Mini Turkey Sloppy Joes
Recipe courtesy of Honey and Birch
Prep time: 10 minutes
Cook time: 20 minutes
- 1 teaspoon extra-virgin olive oil
- 1 cup onion, diced
- 3 cloves garlic, minced
- 1 pound ground turkey
- 1 cup carrots, finely diced
- 1 medium green pepper, diced
- 1 medium red pepper, diced
- 1 jar (24 ounces) RAGÚ Simply Chunky Marinara Sauce
- 1 tablespoon Worcestershire sauce
- 1 teaspoon ground mustard
- 1/2 teaspoon kosher salt
- 1/2 teaspoon black pepper
- 8 mini buns
- In large skillet over medium heat, heat extra-virgin olive oil. When hot, add onion and garlic; sauté until onion is translucent.
- Add ground turkey to pan. Break up meat and stir frequently until meat is browned. Add carrots, green pepper and red pepper. Cook 5 minutes so vegetables can begin to soften.

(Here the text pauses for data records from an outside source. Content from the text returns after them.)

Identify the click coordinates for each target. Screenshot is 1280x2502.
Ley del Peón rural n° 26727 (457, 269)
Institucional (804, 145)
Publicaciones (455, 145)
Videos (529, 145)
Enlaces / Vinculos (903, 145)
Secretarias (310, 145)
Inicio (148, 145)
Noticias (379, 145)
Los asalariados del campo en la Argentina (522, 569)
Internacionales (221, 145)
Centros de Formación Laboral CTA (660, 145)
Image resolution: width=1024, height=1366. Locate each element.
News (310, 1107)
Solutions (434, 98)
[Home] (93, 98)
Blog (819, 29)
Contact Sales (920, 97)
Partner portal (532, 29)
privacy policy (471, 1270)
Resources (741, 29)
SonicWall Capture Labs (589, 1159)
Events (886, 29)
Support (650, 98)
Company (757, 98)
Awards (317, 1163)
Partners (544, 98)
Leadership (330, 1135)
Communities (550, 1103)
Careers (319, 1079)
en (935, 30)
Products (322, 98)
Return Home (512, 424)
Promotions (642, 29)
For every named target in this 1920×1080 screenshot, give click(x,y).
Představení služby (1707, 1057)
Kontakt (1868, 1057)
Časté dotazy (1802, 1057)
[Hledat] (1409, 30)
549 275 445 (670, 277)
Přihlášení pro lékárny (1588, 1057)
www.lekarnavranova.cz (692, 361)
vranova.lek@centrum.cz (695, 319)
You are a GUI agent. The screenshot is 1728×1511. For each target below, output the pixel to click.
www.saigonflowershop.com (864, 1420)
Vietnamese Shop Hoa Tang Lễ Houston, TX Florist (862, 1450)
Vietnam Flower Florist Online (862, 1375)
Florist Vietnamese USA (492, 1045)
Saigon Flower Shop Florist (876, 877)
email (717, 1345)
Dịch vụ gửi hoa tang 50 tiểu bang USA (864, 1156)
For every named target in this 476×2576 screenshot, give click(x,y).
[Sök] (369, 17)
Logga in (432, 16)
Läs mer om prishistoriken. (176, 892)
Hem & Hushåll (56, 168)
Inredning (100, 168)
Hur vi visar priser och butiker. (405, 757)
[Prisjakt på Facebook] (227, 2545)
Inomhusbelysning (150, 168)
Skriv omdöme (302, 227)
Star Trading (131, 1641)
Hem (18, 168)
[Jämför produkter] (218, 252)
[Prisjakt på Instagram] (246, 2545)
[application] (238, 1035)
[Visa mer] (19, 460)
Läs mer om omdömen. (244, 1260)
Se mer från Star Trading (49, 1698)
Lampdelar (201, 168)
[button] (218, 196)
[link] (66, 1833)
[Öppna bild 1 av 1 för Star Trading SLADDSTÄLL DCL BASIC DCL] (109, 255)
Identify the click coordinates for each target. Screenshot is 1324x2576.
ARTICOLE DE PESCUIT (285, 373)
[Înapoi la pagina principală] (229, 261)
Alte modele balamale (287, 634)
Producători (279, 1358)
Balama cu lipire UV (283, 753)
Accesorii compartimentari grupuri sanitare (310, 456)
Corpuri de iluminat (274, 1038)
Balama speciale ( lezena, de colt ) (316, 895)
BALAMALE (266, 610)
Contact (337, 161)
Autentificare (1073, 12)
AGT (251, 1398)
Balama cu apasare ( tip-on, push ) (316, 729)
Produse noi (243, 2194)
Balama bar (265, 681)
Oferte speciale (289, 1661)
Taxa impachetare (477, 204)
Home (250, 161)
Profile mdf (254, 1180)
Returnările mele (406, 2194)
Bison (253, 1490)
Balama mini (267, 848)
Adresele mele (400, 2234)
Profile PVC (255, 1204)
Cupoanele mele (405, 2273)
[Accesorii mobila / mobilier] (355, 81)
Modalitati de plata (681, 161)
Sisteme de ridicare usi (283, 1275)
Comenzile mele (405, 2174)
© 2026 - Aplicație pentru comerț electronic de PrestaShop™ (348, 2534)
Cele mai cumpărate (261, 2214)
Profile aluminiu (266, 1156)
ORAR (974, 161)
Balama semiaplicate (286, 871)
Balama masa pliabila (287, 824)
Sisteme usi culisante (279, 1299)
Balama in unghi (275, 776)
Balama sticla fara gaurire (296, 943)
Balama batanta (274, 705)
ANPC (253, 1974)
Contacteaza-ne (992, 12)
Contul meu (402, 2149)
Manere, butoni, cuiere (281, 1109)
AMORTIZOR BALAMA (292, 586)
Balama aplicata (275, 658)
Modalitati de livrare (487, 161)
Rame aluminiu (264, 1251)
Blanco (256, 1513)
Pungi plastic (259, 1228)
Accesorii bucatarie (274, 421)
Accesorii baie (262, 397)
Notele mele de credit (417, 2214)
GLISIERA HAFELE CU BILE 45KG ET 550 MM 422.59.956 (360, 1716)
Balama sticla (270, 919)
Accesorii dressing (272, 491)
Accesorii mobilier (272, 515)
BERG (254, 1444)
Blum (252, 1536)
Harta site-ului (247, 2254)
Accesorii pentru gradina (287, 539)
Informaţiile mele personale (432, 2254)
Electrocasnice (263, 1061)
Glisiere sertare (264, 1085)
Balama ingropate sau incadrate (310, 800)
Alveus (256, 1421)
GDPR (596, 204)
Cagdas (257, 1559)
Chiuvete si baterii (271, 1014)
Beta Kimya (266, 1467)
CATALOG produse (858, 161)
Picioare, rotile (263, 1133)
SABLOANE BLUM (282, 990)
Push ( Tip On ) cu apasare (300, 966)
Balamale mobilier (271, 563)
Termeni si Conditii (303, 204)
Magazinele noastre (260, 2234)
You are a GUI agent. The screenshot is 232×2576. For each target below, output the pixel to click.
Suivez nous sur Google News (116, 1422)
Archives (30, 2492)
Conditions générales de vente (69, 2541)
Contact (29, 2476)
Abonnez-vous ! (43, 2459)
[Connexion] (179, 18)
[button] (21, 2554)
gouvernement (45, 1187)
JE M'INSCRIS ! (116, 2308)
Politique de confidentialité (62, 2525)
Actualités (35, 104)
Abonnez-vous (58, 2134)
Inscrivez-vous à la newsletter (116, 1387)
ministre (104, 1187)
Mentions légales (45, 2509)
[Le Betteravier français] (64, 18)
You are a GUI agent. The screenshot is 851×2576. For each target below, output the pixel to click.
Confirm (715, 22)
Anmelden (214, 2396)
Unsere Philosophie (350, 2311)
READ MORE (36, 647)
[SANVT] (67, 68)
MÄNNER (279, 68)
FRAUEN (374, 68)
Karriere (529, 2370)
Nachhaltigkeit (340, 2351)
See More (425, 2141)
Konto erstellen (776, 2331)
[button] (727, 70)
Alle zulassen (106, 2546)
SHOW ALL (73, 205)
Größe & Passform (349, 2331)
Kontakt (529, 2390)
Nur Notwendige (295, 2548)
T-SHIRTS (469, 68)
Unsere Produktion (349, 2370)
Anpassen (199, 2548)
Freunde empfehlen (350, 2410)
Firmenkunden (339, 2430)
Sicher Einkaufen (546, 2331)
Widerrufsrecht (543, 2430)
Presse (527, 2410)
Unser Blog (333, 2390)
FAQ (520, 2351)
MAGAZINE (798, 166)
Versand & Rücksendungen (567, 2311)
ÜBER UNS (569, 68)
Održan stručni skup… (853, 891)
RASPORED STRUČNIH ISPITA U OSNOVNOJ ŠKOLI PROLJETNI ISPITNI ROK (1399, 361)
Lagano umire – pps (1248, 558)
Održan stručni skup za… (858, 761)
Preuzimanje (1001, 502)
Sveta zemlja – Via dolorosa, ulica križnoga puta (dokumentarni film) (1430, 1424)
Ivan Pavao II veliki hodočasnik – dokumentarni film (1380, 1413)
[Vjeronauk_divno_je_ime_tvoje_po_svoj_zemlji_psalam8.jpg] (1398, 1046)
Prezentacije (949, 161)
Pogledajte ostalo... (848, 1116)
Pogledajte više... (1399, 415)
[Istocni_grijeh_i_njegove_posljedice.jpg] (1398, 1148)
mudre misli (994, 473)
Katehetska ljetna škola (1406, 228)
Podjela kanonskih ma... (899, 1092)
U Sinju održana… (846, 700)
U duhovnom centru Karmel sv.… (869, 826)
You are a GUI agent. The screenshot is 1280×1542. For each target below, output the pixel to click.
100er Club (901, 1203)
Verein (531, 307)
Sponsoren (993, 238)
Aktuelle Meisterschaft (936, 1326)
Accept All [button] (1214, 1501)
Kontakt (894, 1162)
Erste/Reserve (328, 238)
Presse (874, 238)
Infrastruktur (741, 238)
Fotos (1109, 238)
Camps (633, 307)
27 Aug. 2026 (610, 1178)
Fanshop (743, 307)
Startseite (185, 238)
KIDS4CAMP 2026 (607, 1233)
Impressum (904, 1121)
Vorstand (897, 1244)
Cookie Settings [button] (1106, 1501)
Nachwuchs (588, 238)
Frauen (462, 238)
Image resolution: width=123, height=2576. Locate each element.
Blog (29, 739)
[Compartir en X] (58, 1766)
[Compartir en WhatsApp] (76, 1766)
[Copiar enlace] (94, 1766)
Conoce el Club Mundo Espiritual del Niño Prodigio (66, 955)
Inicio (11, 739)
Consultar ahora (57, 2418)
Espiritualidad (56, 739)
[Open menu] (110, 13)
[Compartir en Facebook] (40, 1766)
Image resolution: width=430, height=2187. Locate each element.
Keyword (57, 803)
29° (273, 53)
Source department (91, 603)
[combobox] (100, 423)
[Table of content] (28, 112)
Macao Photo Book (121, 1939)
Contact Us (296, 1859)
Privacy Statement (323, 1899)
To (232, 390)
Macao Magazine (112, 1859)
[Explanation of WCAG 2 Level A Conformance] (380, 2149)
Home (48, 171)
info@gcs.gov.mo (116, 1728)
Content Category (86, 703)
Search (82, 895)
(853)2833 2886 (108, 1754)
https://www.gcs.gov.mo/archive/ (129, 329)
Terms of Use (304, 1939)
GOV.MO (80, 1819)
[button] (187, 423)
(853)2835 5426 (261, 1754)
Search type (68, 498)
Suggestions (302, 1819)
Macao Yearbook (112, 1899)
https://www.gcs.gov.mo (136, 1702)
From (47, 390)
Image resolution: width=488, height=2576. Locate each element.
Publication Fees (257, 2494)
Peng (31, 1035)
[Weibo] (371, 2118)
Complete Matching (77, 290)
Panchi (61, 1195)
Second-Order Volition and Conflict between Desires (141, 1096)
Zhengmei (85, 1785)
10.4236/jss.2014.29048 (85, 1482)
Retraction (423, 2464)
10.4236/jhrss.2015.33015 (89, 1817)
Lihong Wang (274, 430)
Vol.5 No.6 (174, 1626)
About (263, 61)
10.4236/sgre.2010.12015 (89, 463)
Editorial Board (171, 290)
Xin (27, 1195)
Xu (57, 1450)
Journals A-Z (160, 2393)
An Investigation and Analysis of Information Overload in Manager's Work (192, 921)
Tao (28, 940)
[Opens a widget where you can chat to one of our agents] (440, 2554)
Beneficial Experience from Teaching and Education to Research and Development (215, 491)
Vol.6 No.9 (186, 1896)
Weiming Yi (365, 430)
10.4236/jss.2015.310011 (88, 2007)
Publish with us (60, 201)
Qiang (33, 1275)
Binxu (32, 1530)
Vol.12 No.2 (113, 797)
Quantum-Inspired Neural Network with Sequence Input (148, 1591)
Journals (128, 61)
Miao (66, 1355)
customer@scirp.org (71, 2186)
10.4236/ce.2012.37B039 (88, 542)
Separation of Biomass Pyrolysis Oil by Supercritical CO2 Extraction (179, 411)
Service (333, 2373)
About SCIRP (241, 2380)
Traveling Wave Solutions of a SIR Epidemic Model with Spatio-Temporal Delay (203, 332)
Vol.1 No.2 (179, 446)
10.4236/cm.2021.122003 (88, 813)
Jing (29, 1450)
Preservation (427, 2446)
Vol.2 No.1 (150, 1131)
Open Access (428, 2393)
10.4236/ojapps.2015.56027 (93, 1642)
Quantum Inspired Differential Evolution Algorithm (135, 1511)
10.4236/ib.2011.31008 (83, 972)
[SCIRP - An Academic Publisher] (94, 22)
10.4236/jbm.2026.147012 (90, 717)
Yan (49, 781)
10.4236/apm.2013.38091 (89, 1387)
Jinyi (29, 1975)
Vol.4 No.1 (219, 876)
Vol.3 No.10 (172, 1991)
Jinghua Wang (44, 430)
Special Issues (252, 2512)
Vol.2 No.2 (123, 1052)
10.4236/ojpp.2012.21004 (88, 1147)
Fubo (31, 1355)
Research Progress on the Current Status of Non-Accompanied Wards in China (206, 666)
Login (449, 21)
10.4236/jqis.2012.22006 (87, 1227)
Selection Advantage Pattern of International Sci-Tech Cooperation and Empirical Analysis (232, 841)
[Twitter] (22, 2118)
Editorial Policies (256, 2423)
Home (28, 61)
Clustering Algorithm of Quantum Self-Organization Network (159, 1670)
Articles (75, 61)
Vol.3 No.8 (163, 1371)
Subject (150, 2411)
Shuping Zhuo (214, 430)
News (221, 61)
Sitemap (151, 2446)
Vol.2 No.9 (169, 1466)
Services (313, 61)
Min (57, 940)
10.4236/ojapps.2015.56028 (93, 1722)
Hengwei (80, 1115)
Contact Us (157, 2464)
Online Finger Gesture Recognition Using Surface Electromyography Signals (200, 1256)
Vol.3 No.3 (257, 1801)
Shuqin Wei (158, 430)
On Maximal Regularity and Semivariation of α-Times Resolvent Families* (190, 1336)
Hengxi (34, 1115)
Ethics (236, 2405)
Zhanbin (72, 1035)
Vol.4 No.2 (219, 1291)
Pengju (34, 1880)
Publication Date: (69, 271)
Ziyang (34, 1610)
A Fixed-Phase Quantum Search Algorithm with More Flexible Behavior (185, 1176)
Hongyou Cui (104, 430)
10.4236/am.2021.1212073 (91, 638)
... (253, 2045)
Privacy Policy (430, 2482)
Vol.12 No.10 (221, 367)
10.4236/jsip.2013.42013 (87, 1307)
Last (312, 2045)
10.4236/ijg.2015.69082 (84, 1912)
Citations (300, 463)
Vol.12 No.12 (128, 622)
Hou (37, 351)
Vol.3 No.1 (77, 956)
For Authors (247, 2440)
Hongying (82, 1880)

- Add marinara sauce, Worcestershire sauce, ground mustard, kosher salt and black pepper. Stir and bring to boil. Reduce heat so it simmers; partially cover pan. Cook 10 minutes.
- Serve on mini buns.
Quinoa Penne with Savory Tomato-Basil Sauce
Prep time: 10 minutes
Cook time: 8-10 minutes
- 12 ounces (about 5 cups) uncooked quinoa penne pasta
- 2 tablespoons olive oil
- 1 large shallot, chopped
- 4 cloves garlic, thinly sliced
- 1/4 cup oil-packed sundried tomatoes, drained and chopped
- 1/2 teaspoon smoked paprika
- 1 jar (24 ounces) RAGÚ Simply Chunky Garden Vegetable Pasta Sauce
- 1 1/4 cups tightly packed fresh basil leaves, chopped, divided
- Cook pasta as directed on package.
- In large skillet over medium heat, heat oil. Add shallots; cook 5-7 minutes, or until lightly browned, stirring frequently. Add garlic, tomatoes and paprika; cook and stir 1 minute. Stir in sauce and basil, reserving small amount of basil for garnish.
- Drain pasta; add to sauce mixture. Mix well. Cook 1-2 minutes until heated through. Sprinkle with reserved basil before serving.
Tip: For extra protein, add 1 pound sliced, grilled chicken when stirring in pasta.